### STUDY MATERIAL

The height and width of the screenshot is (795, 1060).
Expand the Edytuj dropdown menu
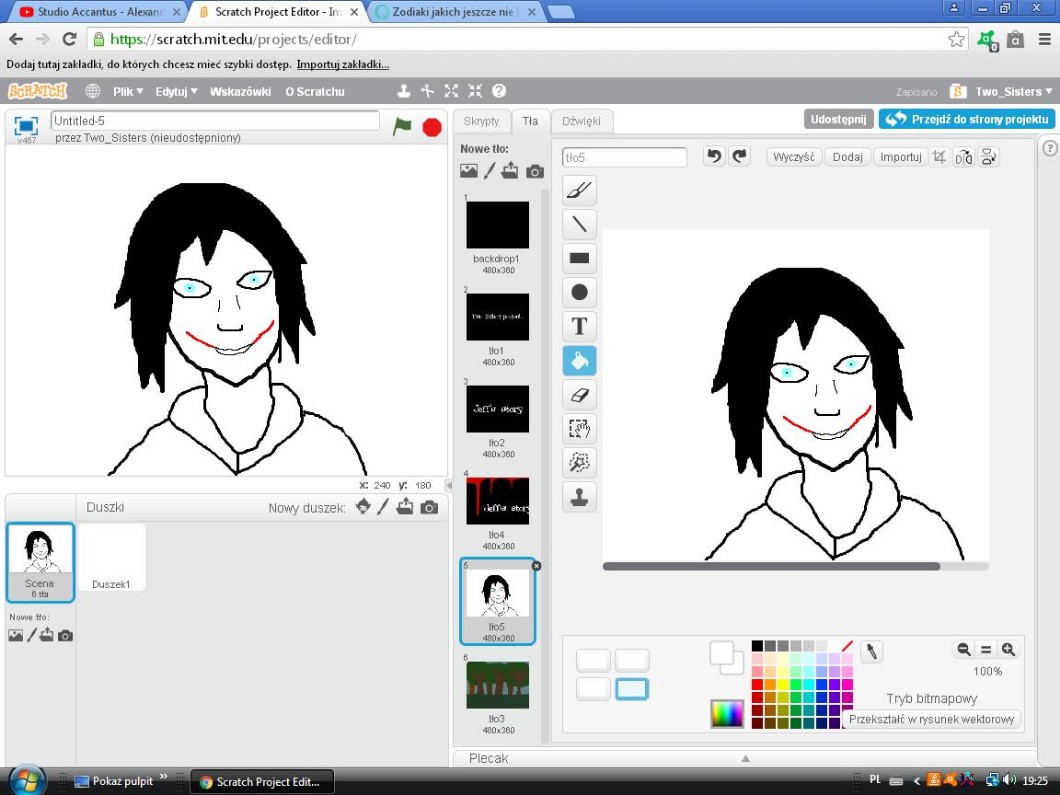coord(176,91)
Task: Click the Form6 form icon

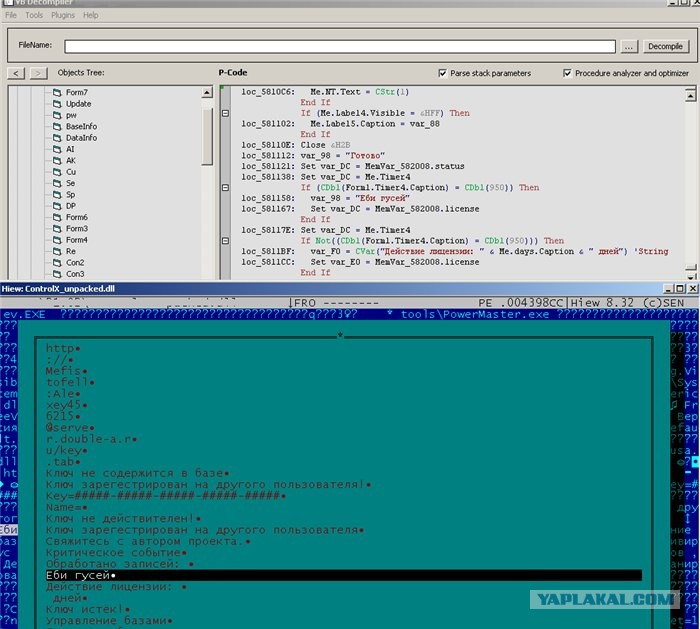Action: (58, 217)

######

EXERCISE DIRECTIONS - All lines from the one containing "Expand the Edytuj dropdown menu" to the last line of the records above, and no others, should be returned unchanged, without pictures.

EXERCISE OUTPUT -
Expand the Edytuj dropdown menu
coord(176,91)
Task: Click the Form6 form icon

Action: (58, 217)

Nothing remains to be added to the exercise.